### EXERCISE GOAL
Reproduce the material verbatim, starting with the line that contains "Click the Follow" and going on through the line that contains "[x=27, y=6]", with both of those lines included.
## Begin RECORDS PROVIDED
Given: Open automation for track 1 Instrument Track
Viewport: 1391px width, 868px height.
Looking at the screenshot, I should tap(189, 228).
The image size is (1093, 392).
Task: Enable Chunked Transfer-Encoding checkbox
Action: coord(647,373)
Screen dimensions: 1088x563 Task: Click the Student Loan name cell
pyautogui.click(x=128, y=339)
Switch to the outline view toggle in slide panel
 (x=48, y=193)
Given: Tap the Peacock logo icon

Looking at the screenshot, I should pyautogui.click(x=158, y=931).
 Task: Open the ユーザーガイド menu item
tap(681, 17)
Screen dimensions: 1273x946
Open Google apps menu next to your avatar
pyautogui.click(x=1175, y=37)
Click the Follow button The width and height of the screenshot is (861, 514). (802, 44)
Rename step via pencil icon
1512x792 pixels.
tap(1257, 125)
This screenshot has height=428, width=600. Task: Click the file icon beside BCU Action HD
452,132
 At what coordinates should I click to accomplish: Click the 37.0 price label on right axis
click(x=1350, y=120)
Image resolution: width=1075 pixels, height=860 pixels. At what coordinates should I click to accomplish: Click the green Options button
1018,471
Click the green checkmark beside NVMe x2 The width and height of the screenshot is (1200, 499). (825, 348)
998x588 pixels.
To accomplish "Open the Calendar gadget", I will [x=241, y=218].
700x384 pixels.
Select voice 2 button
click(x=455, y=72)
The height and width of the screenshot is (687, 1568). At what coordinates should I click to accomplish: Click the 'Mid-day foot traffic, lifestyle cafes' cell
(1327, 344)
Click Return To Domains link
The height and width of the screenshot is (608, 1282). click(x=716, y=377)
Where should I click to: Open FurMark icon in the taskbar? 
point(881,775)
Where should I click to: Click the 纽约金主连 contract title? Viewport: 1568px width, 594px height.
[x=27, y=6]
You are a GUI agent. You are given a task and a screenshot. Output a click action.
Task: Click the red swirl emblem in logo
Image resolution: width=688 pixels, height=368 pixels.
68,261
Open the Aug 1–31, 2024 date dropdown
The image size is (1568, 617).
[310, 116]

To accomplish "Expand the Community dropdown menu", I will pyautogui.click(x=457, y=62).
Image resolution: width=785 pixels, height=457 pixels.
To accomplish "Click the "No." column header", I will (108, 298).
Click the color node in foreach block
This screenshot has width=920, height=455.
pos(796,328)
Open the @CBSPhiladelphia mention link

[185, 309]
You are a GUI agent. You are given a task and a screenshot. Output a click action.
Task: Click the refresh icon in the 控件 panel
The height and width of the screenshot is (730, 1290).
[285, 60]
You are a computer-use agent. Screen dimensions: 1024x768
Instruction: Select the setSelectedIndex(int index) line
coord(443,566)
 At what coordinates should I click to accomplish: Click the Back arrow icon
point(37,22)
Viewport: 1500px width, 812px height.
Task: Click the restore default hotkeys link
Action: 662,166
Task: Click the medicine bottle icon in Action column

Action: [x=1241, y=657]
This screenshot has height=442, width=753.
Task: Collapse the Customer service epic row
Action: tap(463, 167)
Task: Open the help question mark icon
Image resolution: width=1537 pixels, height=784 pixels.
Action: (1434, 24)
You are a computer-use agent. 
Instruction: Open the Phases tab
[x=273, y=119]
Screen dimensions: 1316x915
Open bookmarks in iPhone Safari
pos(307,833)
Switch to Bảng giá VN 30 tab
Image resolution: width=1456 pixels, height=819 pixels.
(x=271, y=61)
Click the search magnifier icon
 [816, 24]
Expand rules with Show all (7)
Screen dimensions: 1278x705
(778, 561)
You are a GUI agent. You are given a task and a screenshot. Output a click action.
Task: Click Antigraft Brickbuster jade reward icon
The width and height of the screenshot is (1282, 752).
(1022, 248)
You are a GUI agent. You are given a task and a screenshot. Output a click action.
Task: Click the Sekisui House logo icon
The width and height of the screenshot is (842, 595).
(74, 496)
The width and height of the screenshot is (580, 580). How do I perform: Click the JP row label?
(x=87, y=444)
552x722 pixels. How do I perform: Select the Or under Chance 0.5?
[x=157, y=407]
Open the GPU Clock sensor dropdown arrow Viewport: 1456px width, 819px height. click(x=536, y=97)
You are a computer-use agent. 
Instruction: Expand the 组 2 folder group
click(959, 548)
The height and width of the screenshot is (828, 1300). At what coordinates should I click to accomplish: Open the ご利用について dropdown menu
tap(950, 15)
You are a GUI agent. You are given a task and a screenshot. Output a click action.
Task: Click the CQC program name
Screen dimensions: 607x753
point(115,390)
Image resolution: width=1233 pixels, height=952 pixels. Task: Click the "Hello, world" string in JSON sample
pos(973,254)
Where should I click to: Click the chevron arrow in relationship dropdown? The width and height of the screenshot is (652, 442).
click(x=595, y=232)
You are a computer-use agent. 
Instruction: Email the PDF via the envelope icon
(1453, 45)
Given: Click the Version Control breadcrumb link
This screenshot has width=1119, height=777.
## End RECORDS PROVIDED
### EXPECTED ANSWER
Click the Follow button The width and height of the screenshot is (861, 514). (802, 44)
Rename step via pencil icon
1512x792 pixels.
tap(1257, 125)
This screenshot has height=428, width=600. Task: Click the file icon beside BCU Action HD
452,132
 At what coordinates should I click to accomplish: Click the 37.0 price label on right axis
click(x=1350, y=120)
Image resolution: width=1075 pixels, height=860 pixels. At what coordinates should I click to accomplish: Click the green Options button
1018,471
Click the green checkmark beside NVMe x2 The width and height of the screenshot is (1200, 499). (825, 348)
998x588 pixels.
To accomplish "Open the Calendar gadget", I will [x=241, y=218].
700x384 pixels.
Select voice 2 button
click(x=455, y=72)
The height and width of the screenshot is (687, 1568). At what coordinates should I click to accomplish: Click the 'Mid-day foot traffic, lifestyle cafes' cell
(1327, 344)
Click Return To Domains link
The height and width of the screenshot is (608, 1282). click(x=716, y=377)
Where should I click to: Open FurMark icon in the taskbar? 
point(881,775)
Where should I click to: Click the 纽约金主连 contract title? Viewport: 1568px width, 594px height.
[x=27, y=6]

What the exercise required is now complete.